In this project, I chose to analyze "Oliver Twist" by Charles Dickens, available on Project Gutenberg. I used Python to download and clean the text, then performed word frequency analysis, summary statistics (such as average word length and vocabulary richness), and compared different sections of the book using text similarity techniques. Additionally, I visualized some results. I wanted to identify the characters and themes that are most prevalent in the novel, understand the writing style through statistical analysis, and examine how language is used in the book.

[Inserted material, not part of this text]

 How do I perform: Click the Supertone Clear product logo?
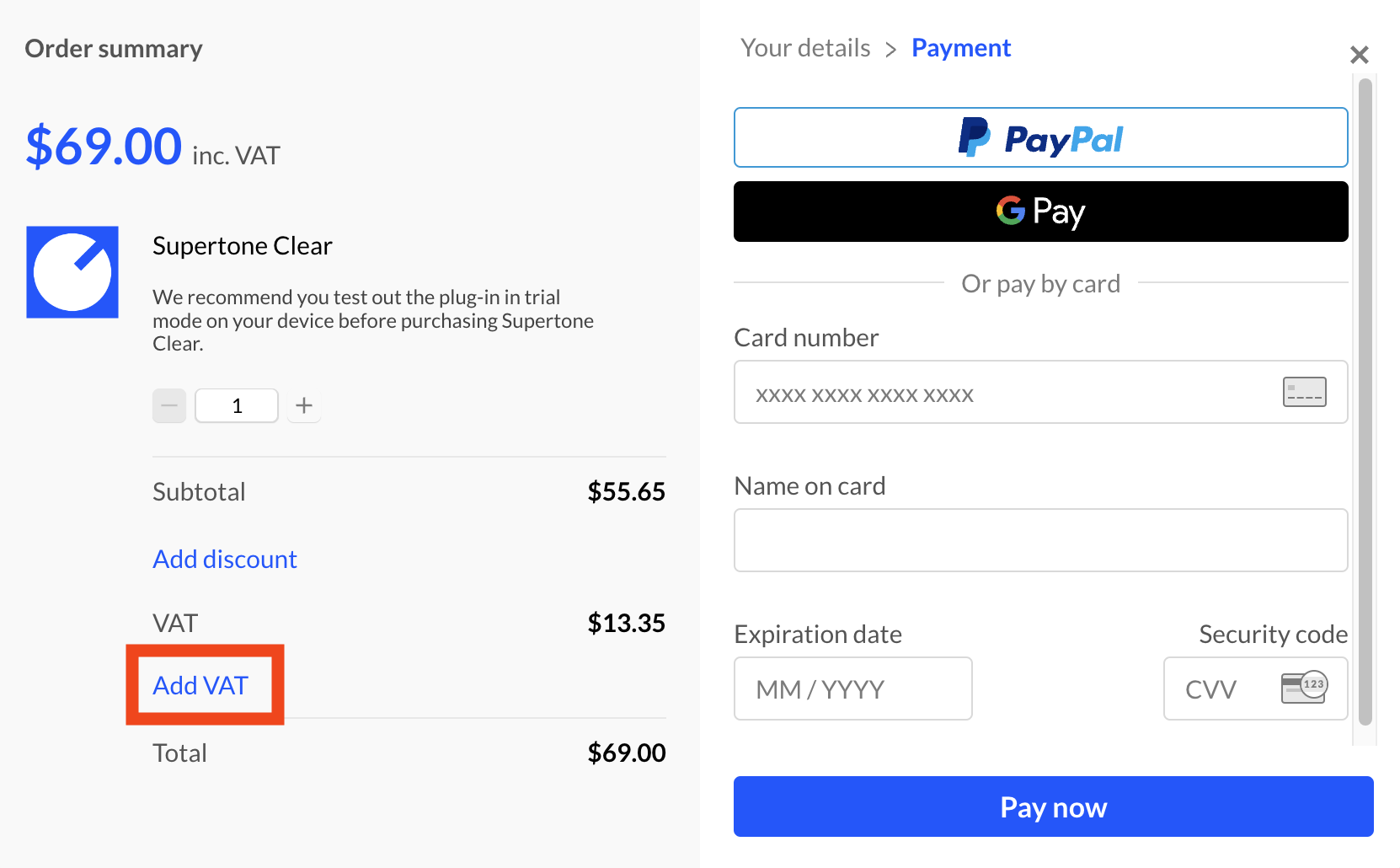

My project is organized into four Python files that work together as a modular system:
text_loader.py: Downloads text from Project Gutenberg using urllib and cleans it by removing headers/footers with regular expressions, converting to lowercase, and removing all punctuation. This ensures the text is ready for analysis.
analyzer.py: Contains all the analysis functions including removing stop words (common words like "the", "and", "is"), counting word frequencies, calculating summary statistics (average word length, vocabulary richness, longest words), and comparing text similarity using the TheFuzz library which implements Levenshtein Distance algorithms.

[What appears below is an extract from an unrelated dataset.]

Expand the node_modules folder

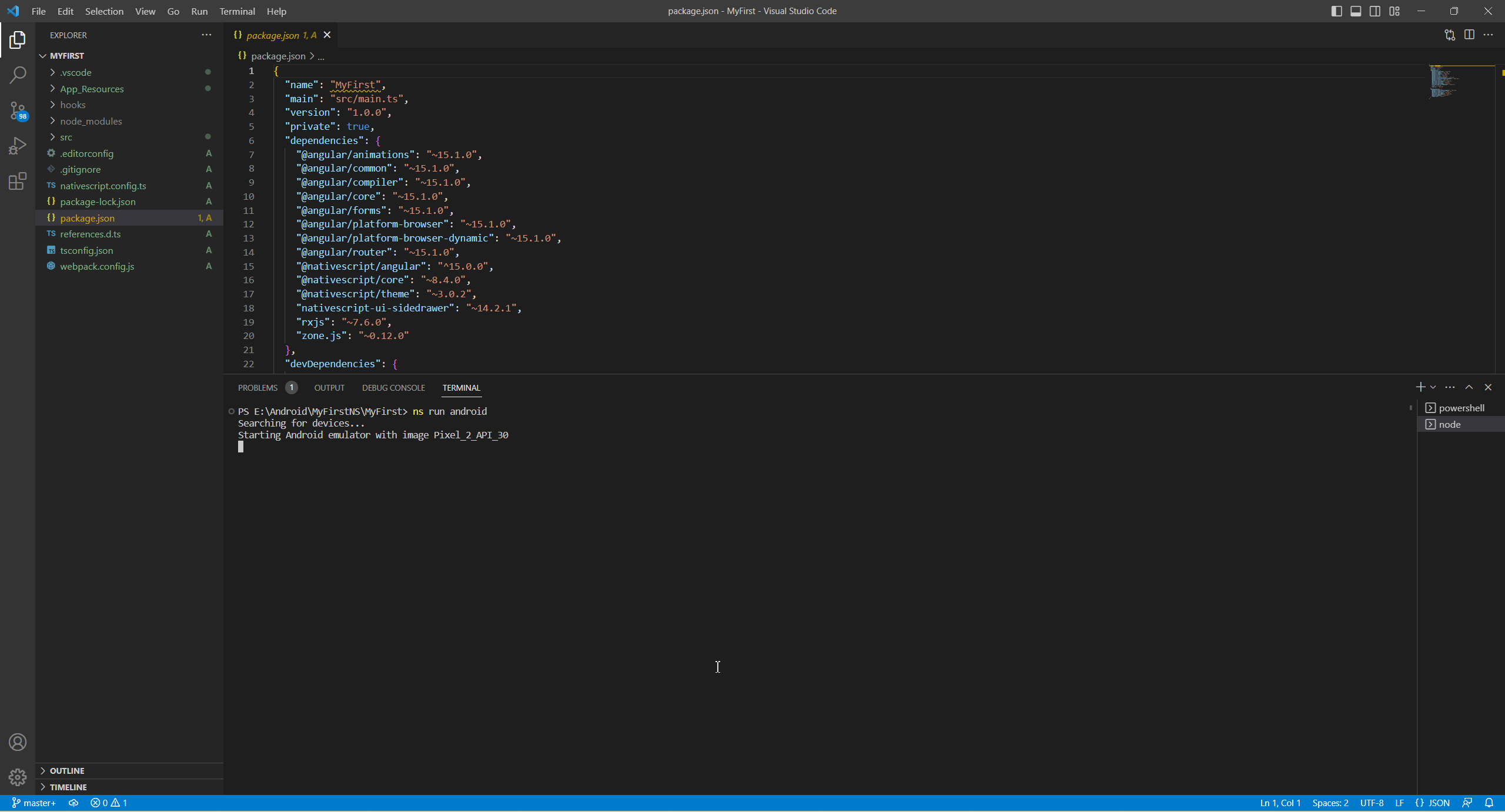click(x=91, y=121)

visualizer.py: Creates an ASCII bar chart to visualize word frequencies in the terminal. This makes it easy to see which words appear most often without needing external plotting libraries.
main.py: The entry point that imports and orchestrates all the other modules. It runs the analysis in sequence: download, clean, analyze, visualize, and compare.
After cleaning and removing stop words, Oliver Twist contained 81,683 words from the original 157,969 words* This means about 48% of the words were common stop words.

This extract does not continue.